今回はちょっと変化球かもしれませんが、「意識とは何か、いつ意識は発生するのか」という超根本的すぎて日常なら誰も気にすることのないようなテーマについて、2名の医師が斬新な視点から説明を試みた本をご紹介します。
この本、僕にとってはすんごい刺激的な内容だったんですよ。
何がって、、?
近年、何やら脳科学はずいぶん発達して、脳の中の電気信号がどのように発生して、それがどう伝わって行くのかということがかなり詳しくわかってきています。
シナプスという接合部位を介して神経伝達物質のやりとりが生じて、、、云々かんぬん。あんまり細かいことは僕も分かりませんが、かなり研究は進んでいるようです。
がしかしですよ、、、??
いくら脳の構造が紐解かれても、脳神経細胞内部で電気が発生しそれが伝わって行くメカニズムが解明されても、そもそも「意識とは何か」については、何の答えもなかったのです。
個々のニューロンの所作に関する説明をいくら詳しく知っても、それらが全体としてどのように意識を構成するのかとは別の問題です。
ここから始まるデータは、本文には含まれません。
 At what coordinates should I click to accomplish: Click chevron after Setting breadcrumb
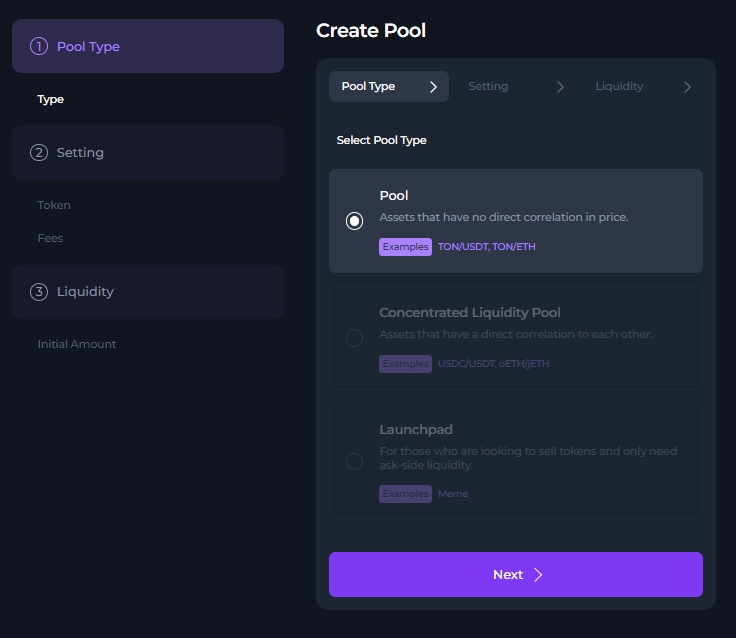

この問題は古来から哲学者たちを悩ませ続けてきた問題でもありました。デカルトの有名な「我思う、ゆえに我あり」というやつもそうですよね。
考えたりしている主体である「私」って一体なんなんだ??という堂々巡りかのような議論が古来からなされてきたのです。
こうした意識にまつわる問題を、「統合情報理論」を武器に説明を試みたのが本書です。
この本の凄いところは、この答えがなく難しい問題を、(おそらく)これまで誰も試みてこなかったような、斬新な視点から説明しきってしまった点にあります。
想像してみてください。聞いたあとでは、「へーえ、なるほどね」とこそ思いますが、そもそも意識の問題と情報理論が結びつく前は、まったくそんなことは誰も想像もしてこなかったんですよ。
普及したり、一度聞いた後では「当たり前」になってしまうので、ついつい見逃してしまいそうになりますが、、、凄いことですよね!?
これは、安宅和人さんの「イシューからはじめよ」で述べられている「良いイシューの条件」として、「新しい構造で説明する」ということに、モロに当てはまることでもありますよね。
「意識が発生するメカニズムは、統合情報理論によって説明可能である」というイシューですね。
意識にまつわる謎にこれまで挑んできた脳科学や哲学からすると、情報理論による説明というのは全くもって斬新であり、ハッと気づかされるものがあったんだろうな、と思います。
脳科学者はこれまでの脳科学で解明されてきた事実や研究方法などをツールにして、意識について考える。哲学者はこれまでの先達たちが残してきた足跡をツールにして意識について考える。
どうしても、使っている「ツール」に依存した物事の捉え方、認識の仕方になってしまうんですよね。そして自分の認識の仕方がそのようになっているということ自体、意識に登りません。
会社活動でも同じです。会計が得意な人は複式簿記のアウトプットをツールに物事を考えますから、どうしても視点が会計よりになってしまう。管理会計も同じです。システムから吐き出される数字が「得意先別売上総利益」だったりするわけです。
そして、得意先別売上総利益がツールとして与えられているので、自然と得意先ごとの採算管理の話が社内では出てくることでしょう。
しかし、そもそもなぜ得意先に分けることが有用なのか?得意先別では把握しきれないような「案件制約までの期間が長いほど収益性が高い」とか、仮にそういうことがあったとするとそのような現象にどうやって気づくのか?
私たちは日頃から与えられているツールを前提に物事を考えてしまいがちですが、時にはそのツール自体がなぜそれで正しいと言えるのか?ということを考えてみると、これまで気づかなかった新しい視点で物事を捉え直すことができるかもしれません。
そしてそれは大概、みなさんの会社にとって画期的な次の一歩に繋がっていることだと思います。